Terá sido a partir desse episódio que surgiu O Vinho, um livro editado em Dezembro de 2007 pela Dom Quixote, com um conto de João de Melo e uma dezena de ilustrações de Paula Rego sobre a bebida. “Muitos [dos desenhos] não eram inéditos, mas ela fez alguns de propósito para o texto”, garante o escritor açoriano. “Creio que, sobretudo, para a parte final do conto.”
O livro, a rondar os 40 euros, e já difícil de encontrar, acompanha “uma reunião de amigos numa tasca, a celebrar o vinho”, descreve João de Melo, cada um com uma relação diferente com a bebida. A história acaba por se centrar num deles, o narrador — “o mais sóbrio de todos”, descreve-se na conto —, um empregado de escritório ansioso por sair do trabalho para voltar a beber.
João de Melo diz só ter sabido da verdadeira origem das litografias quando se encontrou com Paula Rego em Madrid, onde trabalhava como conselheiro cultural da embaixada. “Quando o livro apareceu em Madrid e fizemos o lançamento, a Paula disse-me: ‘Sabe, o início destes desenhos — não de todos, mas de alguns —, foi uma encomenda que eu recebi de um tal Roquette, que era presidente do Sporting, um homem de vinhos [referência a José Roquette, fundador da Herdade do Esporão]”, recorda João de Melo. “Não me lembro se [a Paula Rego os] entregou pessoalmente ou se ele foi a Londres buscar os desenhos. Sei que, presencialmente, ele reagiu muito mal.”
Mais tarde, em Janeiro de 2008, a série de imagens do livro deu origem a uma exposição Galeria 111, em Lisboa. A propósito da inauguração, o Diário de Notícias publicou um artigo, ‘O Vinho’ de Paula Rego que ficou sem rótulo, sobre o assunto. No texto, lê-se que, de facto, “tudo começou com o convite de uma empresa vinícola portuguesa para a criação de um rótulo”, com “três hipóteses” apresentadas pela artista, “entusiasmada”.
O jornal afirma que a “empresa não gostou e cancelou de imediato a encomenda”, chegando mesmo “a pairar a ameaça de um processo judicial”.
Apesar de achar a história dos rótulos “rocambolesca”, o escritor João de Melo, que voltou a publicar o conto sobre o vinho no livro As Coisas da Alma, reeditado e aumentado em 2018, diz perceber os dois lados da moeda. “Mulheres embriagadas, mulheres a beber vinho, um bebé a beber vinho pelo biberão… Tudo isso era uma ruptura total com a tradição da própria encomenda”, opina o escritor. “Se posso compreender a Paula, também posso compreender o senhor [dono da Esporão]. O que é que a gente pode fazer? A Paula é imprevisível.”
O rótulo de Bin Laden
No livro Colheitas e Artistas 1985-2015, lançado em 2018 pela Herdade do Esporão com rótulos feitos por 32 artistas, o nome de Paula Rego não consta e a história foi quase esquecida.

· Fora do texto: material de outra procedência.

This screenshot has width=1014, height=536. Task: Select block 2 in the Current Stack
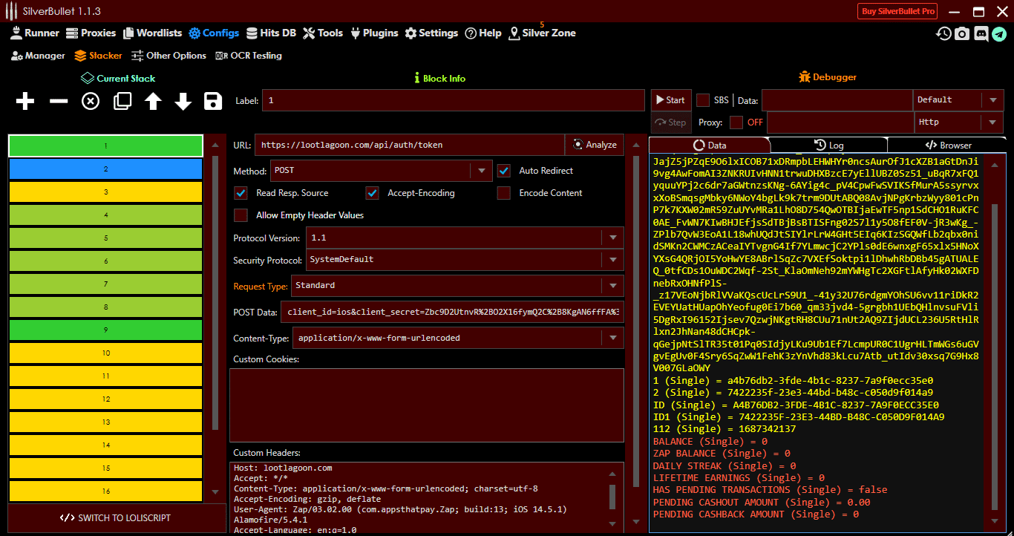pos(105,169)
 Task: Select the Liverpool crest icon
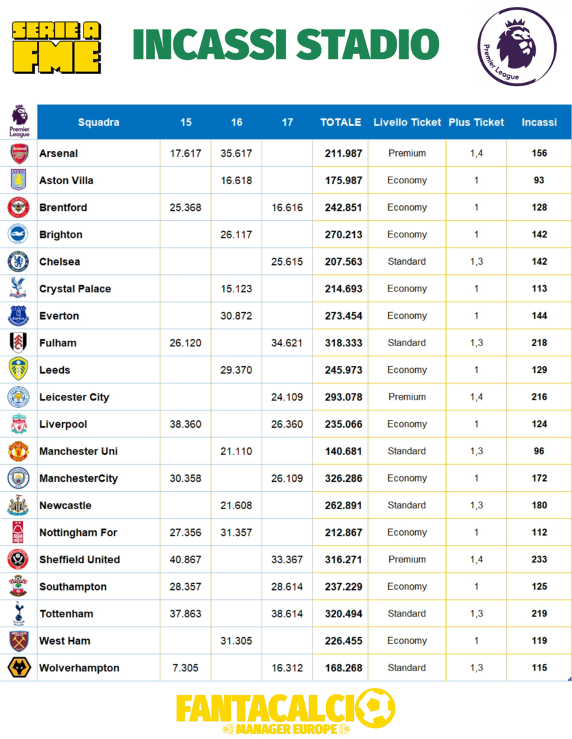coord(18,424)
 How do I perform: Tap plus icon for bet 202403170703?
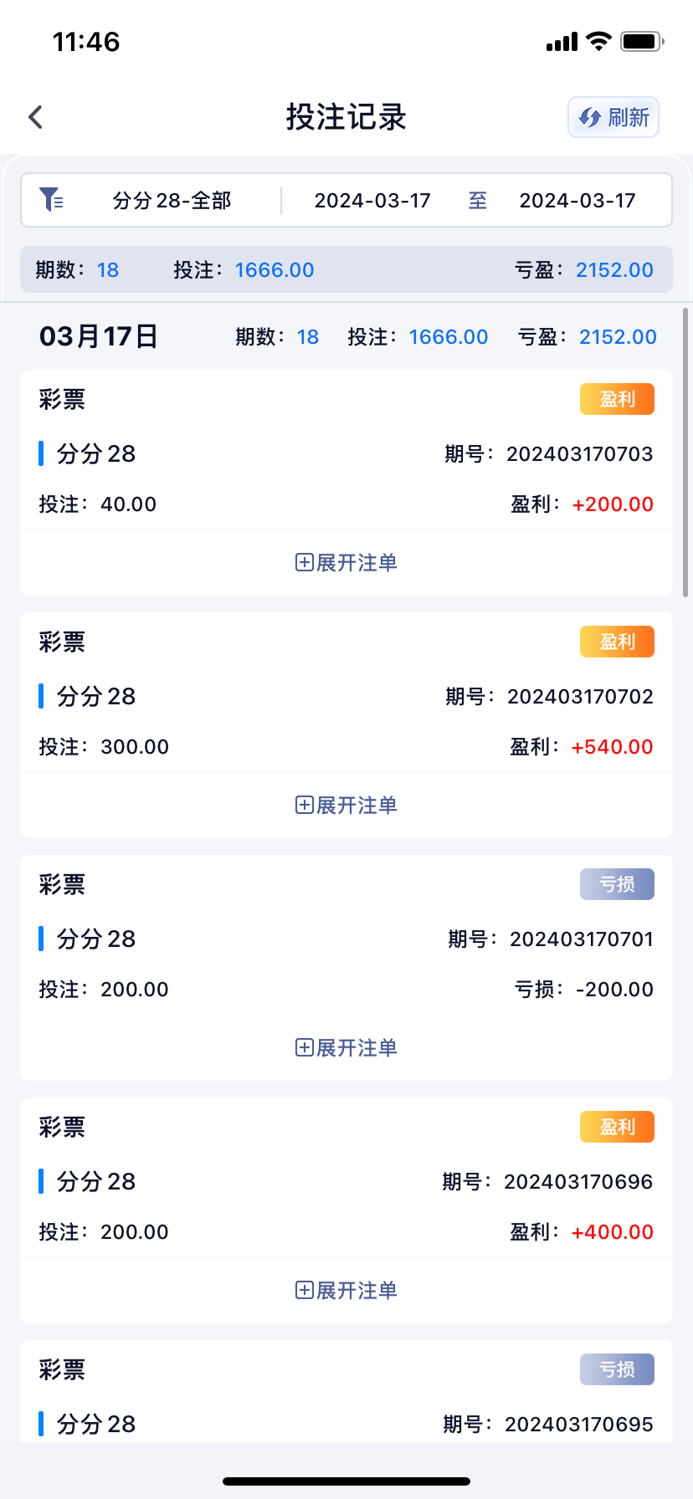coord(304,562)
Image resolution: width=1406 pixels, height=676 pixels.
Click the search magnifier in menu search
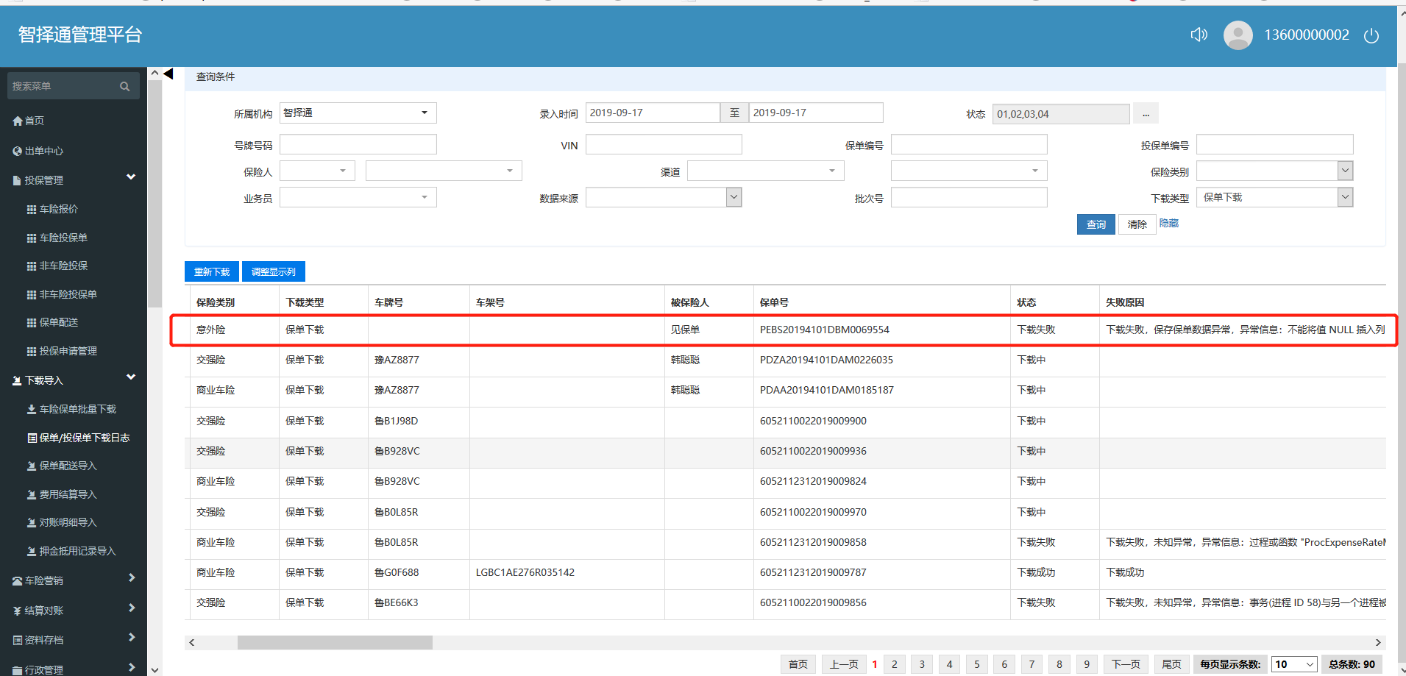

Rui Falcão, responsável de comunicação da empresa, prefere falar da “história mais conhecida”, que foi notícia em vários jornais: a do “rótulo do Bin Laden”, como lhe chama.
Em 2001, quando o artista Pedro Proença foi convidado para personalizar o rótulo, decidiu desenhar um homem de turbante a ler um livro com uma taça de vinho, supostamente uma homenagem aos mouros que habitaram o Alentejo. A garrafa foi para as lojas do país e para o mercado internacional, que incluía os Estados Unidos — “um dos nossos maiores mercados”, sublinha Rui Falcão.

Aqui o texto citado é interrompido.